PDEs of which the solutions have sharp boundaries pose problems that go beyond being able to represent the solution in floating point. This is especially true when solutions have a certain physical meaning, e.g., a density (that per se cannnot be smaller than 0). Consider, for example,
$$
-\varepsilon \Delta u + u = 0 \text{ on } \Omega,\\
u = 1 \text{ on } \partial\Omega.
$$
The exact solution is pointwise positive, but when discretizing with Finite Elements, the may no longer be true. A similar question came up recently.
That said, there is no scaling of variables or domains that removes this difficulty.

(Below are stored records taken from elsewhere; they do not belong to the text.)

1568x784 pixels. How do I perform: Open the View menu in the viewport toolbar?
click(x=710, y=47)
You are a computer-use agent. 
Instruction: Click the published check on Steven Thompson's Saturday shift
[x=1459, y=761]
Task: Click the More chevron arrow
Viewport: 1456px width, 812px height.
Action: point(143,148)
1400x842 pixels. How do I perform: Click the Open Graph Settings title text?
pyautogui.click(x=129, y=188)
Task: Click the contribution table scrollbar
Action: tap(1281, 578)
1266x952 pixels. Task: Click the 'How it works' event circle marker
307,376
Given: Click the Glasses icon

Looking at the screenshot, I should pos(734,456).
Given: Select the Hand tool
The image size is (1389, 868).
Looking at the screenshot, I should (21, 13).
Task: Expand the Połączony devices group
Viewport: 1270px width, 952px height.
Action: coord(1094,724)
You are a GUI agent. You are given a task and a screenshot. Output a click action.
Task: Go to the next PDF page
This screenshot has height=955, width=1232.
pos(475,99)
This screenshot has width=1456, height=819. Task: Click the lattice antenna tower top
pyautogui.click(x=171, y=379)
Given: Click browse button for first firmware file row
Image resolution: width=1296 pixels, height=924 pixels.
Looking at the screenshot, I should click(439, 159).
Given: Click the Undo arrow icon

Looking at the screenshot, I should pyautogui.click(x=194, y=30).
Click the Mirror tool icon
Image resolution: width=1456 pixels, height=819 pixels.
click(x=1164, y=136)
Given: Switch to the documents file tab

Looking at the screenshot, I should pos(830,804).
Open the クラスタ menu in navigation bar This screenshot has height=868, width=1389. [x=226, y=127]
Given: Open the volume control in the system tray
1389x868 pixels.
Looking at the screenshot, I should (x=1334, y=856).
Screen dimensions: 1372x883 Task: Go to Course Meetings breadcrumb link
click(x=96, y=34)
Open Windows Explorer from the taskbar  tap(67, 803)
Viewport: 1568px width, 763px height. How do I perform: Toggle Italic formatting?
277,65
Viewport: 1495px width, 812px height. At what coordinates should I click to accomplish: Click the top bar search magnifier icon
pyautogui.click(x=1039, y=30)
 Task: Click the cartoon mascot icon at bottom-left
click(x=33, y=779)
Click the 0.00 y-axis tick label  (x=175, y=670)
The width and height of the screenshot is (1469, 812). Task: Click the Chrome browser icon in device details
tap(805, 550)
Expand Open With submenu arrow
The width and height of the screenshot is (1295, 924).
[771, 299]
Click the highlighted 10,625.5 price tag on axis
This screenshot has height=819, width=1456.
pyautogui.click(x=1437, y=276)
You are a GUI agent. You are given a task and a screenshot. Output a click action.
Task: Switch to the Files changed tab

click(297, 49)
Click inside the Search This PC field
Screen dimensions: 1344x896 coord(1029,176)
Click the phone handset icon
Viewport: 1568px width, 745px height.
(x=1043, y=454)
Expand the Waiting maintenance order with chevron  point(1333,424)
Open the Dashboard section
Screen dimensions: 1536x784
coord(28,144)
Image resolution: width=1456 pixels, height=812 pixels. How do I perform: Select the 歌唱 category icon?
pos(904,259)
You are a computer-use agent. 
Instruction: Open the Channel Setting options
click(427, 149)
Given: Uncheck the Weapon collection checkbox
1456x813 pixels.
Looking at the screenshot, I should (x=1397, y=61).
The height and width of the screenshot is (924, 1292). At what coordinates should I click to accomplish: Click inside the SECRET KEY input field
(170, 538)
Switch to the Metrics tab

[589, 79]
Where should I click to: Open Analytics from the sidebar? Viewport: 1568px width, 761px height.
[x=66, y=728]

One sensible reason for scaling out physical quantities is to have the actual equation as simple as possible, i.e., as few parameters as possible involved (that you'd have to play around with). For example, instead of looking for the solution $u_{\alpha}$ of
$$
-\alpha^2\Delta u = f_\alpha \text{ on } \alpha\Omega
$$
(with some boundary conditions) for many different $\alpha$, you could just go ahead and find the solution $u_1$ of
$$
-\Delta u = f \text{ on } \Omega.
$$
You deduce immediately that $u_{\alpha}(\mathbf{x}):=u_1(\mathbf{x}/\alpha)$ for any $\alpha$. This shows that scaling out the parameter $\alpha$ doesn't really influence the behavior of the solution at all -- a fact that is quite obvious here, but may be quite difficult to see in other cases. You can construct quite complex examples with more parameters in the same way, e.g., Navier-Stokes and its nondimensionalization into the Reynolds-number-formulation.